Glaubt man russischen Ermittlern, hat Sawtschenko ukrainischen Truppen im Juni 2014 die Koordinaten eines TV-Teams übermittelt, das für das russische Staatsfernsehen über Kämpfe im Osten des Landes berichtete. Die Reporter starben kurz danach bei einer ukrainischen Mörser-Attacke. Ihre Begleiter – pro-russische Kämpfer – wurden verletzt. Für diese Version, so Wladimir Markin von der Ermittlungsbehörde der Generalstaatsanwaltschaft während Vorverhandlungen im Juli, gäbe es "ausreichend" Beweise.

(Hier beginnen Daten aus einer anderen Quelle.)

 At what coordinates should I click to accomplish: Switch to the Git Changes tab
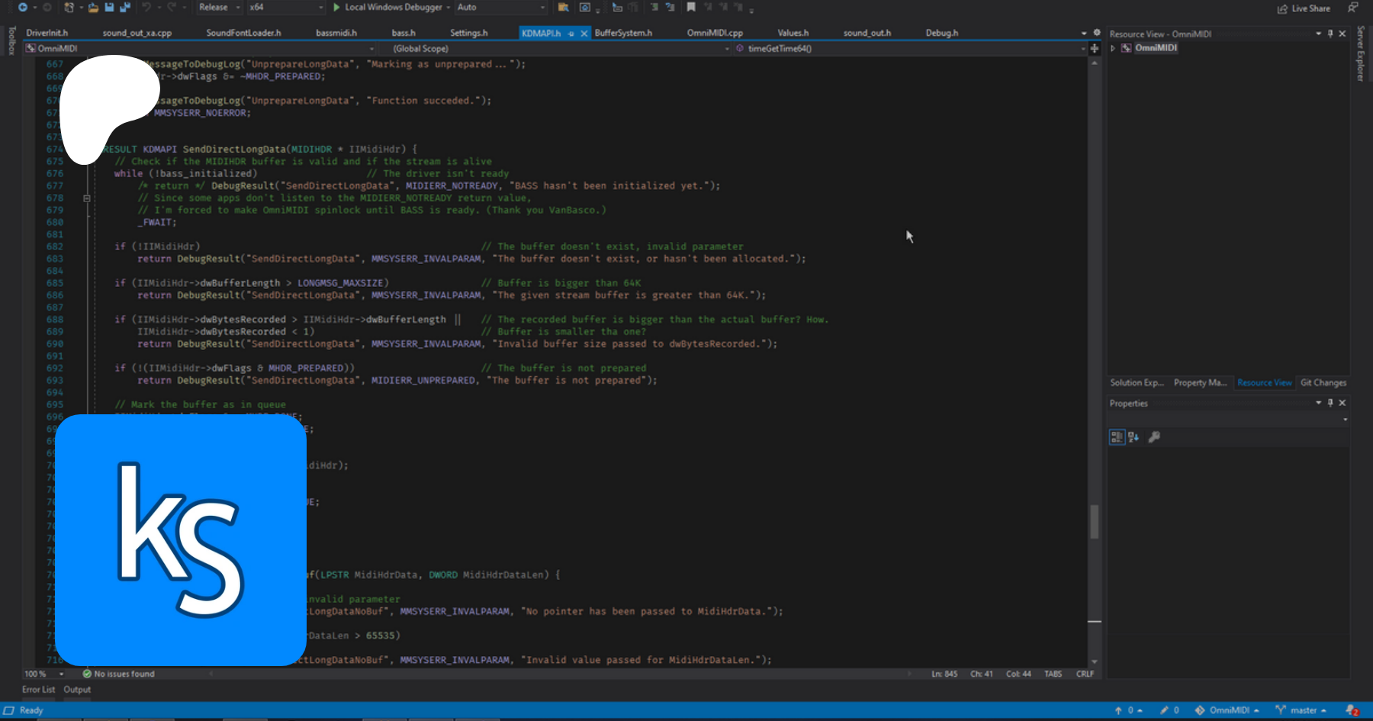point(1323,383)
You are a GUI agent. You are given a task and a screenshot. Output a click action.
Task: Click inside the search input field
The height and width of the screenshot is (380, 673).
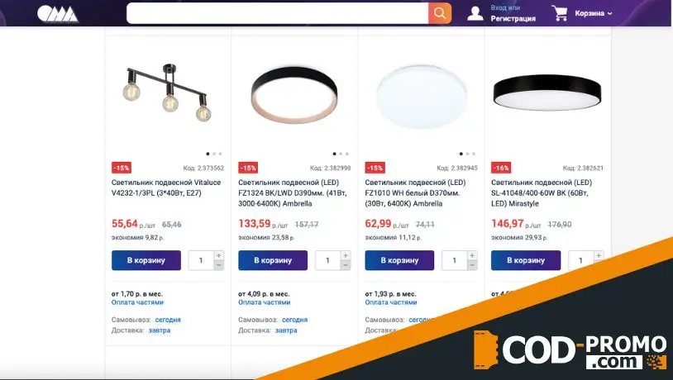coord(277,13)
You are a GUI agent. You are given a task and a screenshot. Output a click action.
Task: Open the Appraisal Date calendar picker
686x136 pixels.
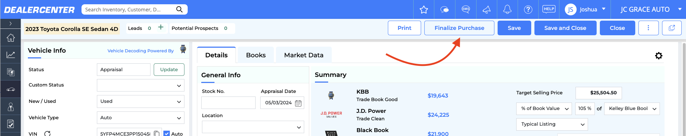298,103
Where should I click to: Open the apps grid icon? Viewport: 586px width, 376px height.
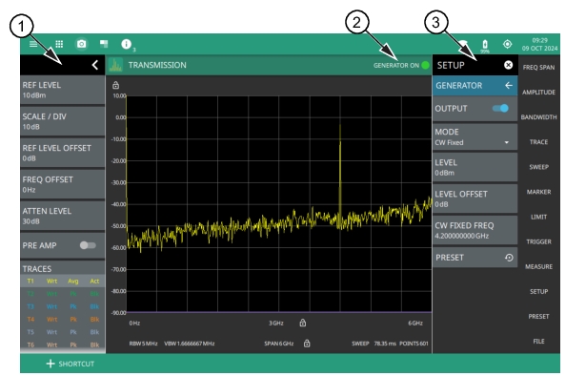click(x=59, y=44)
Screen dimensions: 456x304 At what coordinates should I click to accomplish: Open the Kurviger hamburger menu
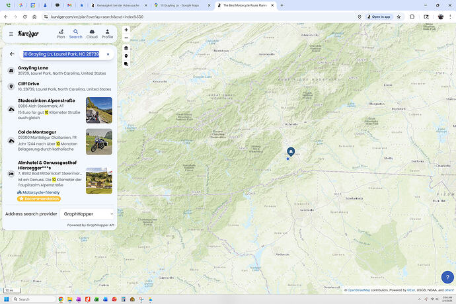(x=11, y=33)
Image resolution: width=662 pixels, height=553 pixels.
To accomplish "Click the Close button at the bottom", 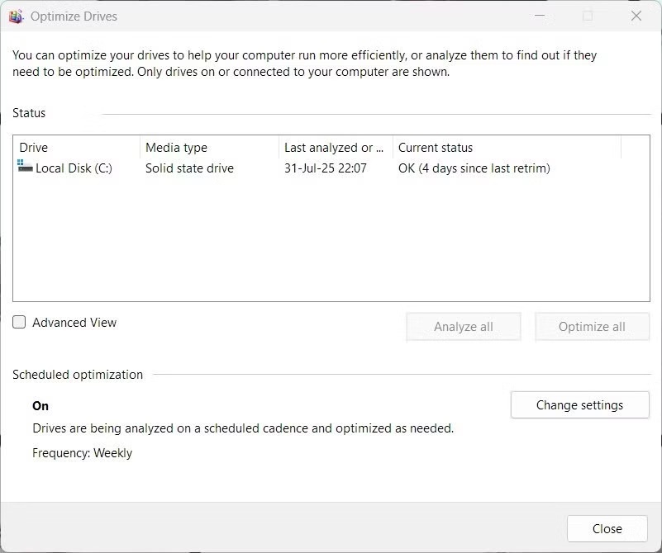I will pos(607,529).
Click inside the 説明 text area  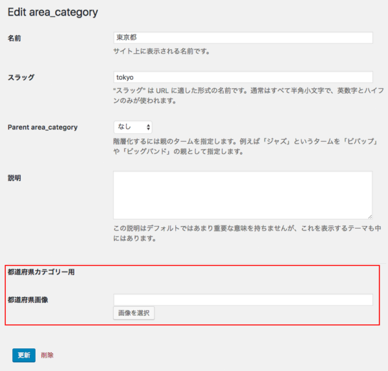click(x=243, y=195)
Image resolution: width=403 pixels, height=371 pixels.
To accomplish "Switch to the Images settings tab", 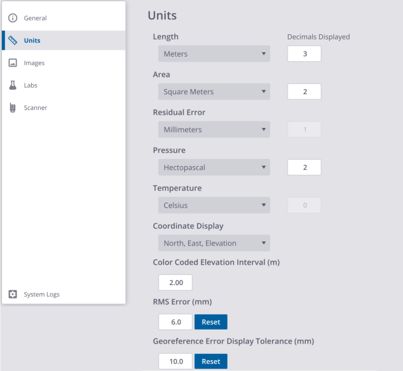I will click(x=34, y=63).
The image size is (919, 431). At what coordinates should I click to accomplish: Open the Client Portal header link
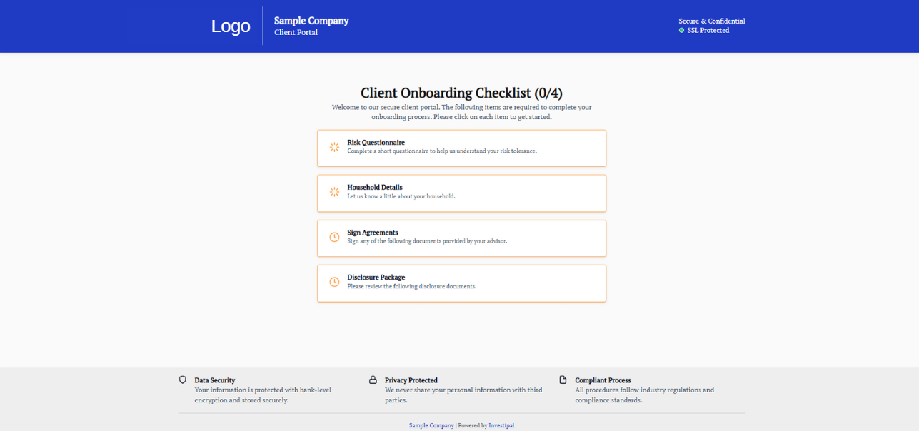click(296, 32)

Sawtschenko erzählt es anders: Separatisten hätten sie noch vor dem Mörser-Angriff gekidnappt und dem russischen Geheimdienst FSB übergeben. Zum Grenzübertritt sagt Sawtschenko, FSB-Leute hätten sie verschleppt. Moskau behauptet, sie sei verhaftet worden, als sie als Kriegsflüchtling getarnt versucht habe, die Grenze illegal zu passieren.
Nationalheldin
Während Moskau begann, gegen Sawtschenko wegen Mord zu ermitteln, wurde sie zu Hause Nationalheldin. Sie wurde ins ukrainische Parlament und in die Parlamentarische Versammlung des Europarates gewählt. Abgeordnete genießen Immunität – damit wollte Kiew Sawtschenko freibekommen. Moskau aber stellte sich stur, Sawtschenko trat in den Hungerstreik. Fast zwei Monate hielt sie durch, am Ende dem Tode nah.

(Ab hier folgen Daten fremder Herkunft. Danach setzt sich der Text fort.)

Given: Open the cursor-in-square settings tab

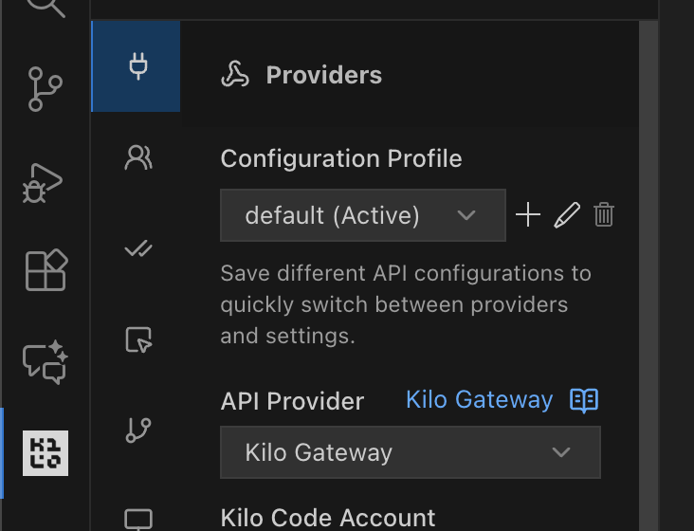Looking at the screenshot, I should pos(137,339).

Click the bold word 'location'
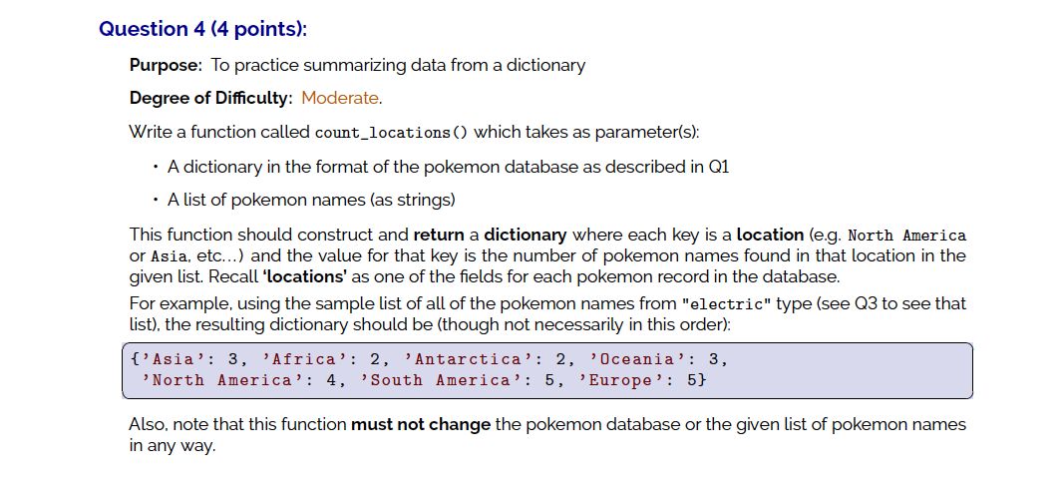point(770,236)
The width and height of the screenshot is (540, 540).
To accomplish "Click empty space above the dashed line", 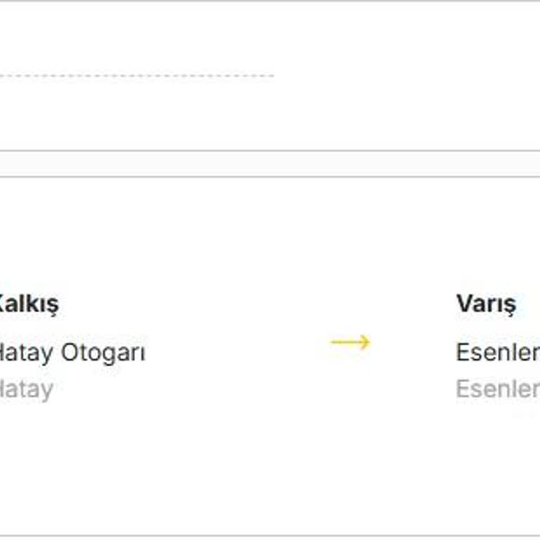I will [211, 35].

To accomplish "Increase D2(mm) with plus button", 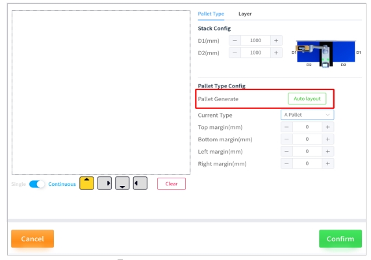I will pos(276,53).
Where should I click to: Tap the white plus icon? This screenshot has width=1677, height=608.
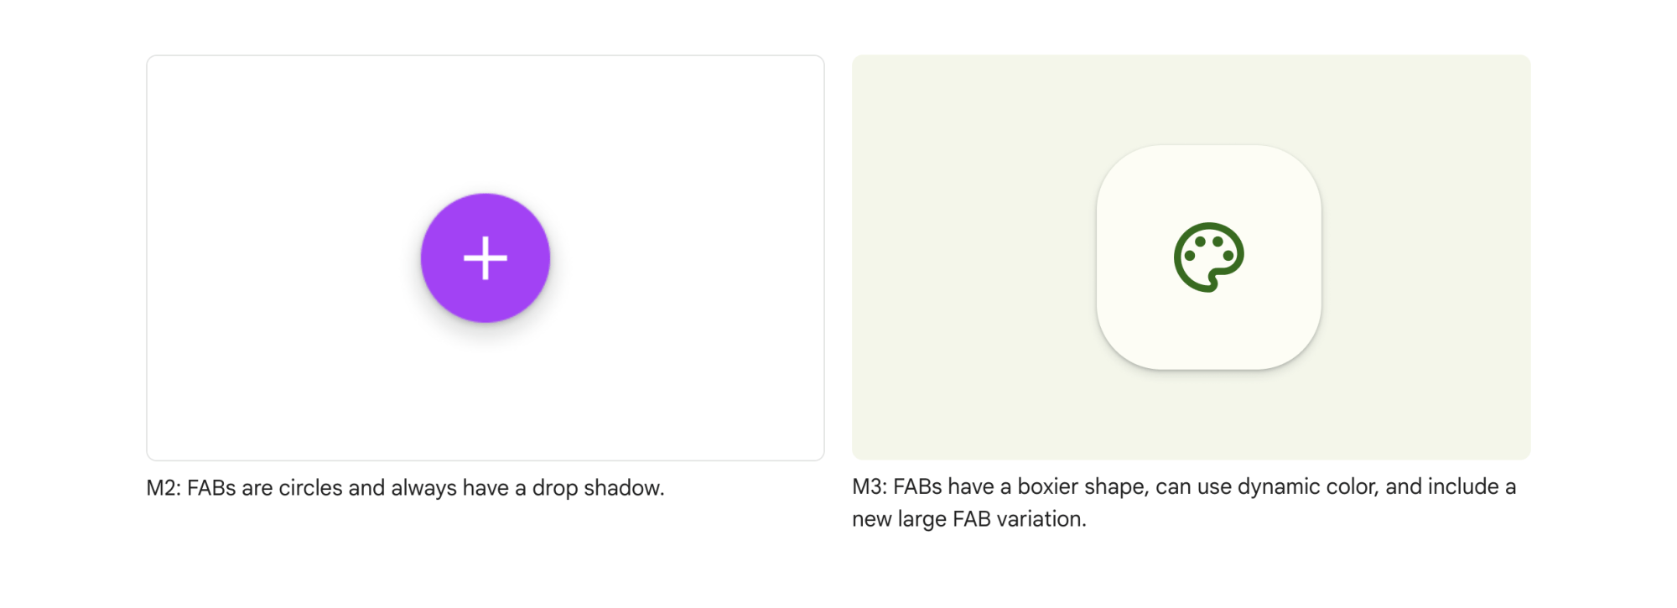point(485,257)
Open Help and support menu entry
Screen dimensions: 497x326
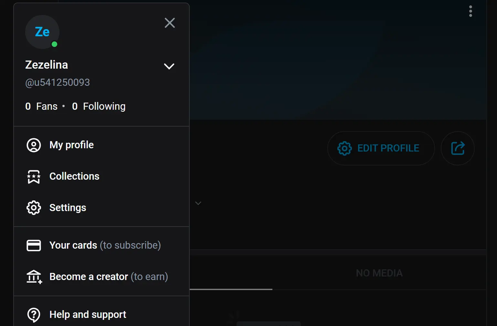coord(88,315)
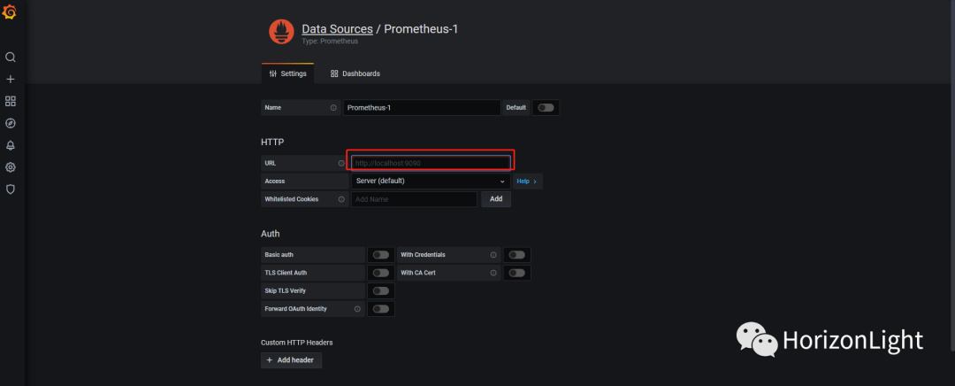The height and width of the screenshot is (386, 955).
Task: Open the Access Server (default) dropdown
Action: pyautogui.click(x=429, y=181)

Mit eisernem Willen hatte Sawtschenko schon eine Ausbildung als Kampfpilotin durchgesetzt und männliche Kollegen bei Märschen mit schwerem Gepäck als Weicheier vorgeführt. Doch U-Haft und Hungerstreik haben Spuren hinterlassen. Die dunklen Haare sind heute extrem kurz, das einst schöne Gesicht ist scharf und kantig.

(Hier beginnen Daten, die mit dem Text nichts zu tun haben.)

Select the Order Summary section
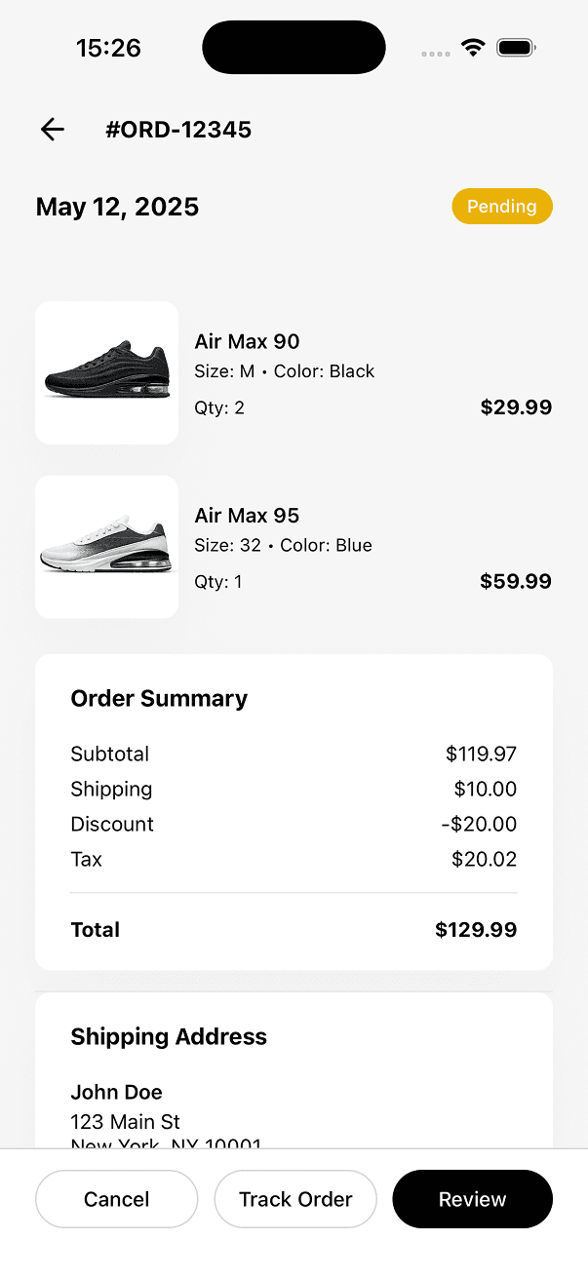Viewport: 588px width, 1278px height. [x=159, y=698]
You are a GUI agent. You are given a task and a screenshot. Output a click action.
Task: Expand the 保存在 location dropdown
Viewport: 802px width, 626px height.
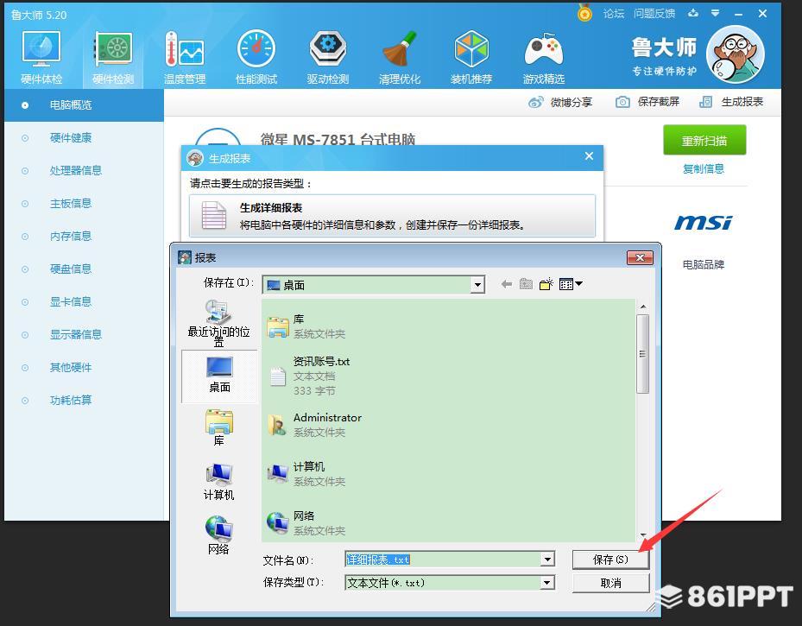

Journalisten können den Prozess, obwohl er öffentlich ist, nur in einem Nebenraum verfolgen – per Videoübertragung, die der Vorsitzende Richter jederzeit abbrechen kann. Und gegen den Willen der Angeklagten entscheidet über die Schuldfrage keine Geschworenen-Jury, sondern ein Richter-Kollegium. So wie in allen politisch aufgeladenen Prozessen in der jüngeren Geschichte Russlands. Einen Antrag der Verteidigung, die Verhandlungen nach Moskau zu verlegen, wo der Fall durch geballte Präsenz westlicher Medien weitere Resonanz hätte, wurde abgeschmettert.
Auch von der Causa um Sawtschenko, die auf Twitter bereits über 15000 Follower hat, hängt ab, wie sich das Verhältnis zwischen Moskau und dem Westen entwickelt. USA, EU und OSZE hüten sich zwar, den Richtern vorzugreifen, kritisieren aber die "illegale Internierung". Sie fordern Sawtschenkos Freilassung im Rahmen eines Gefangenen-Austausches.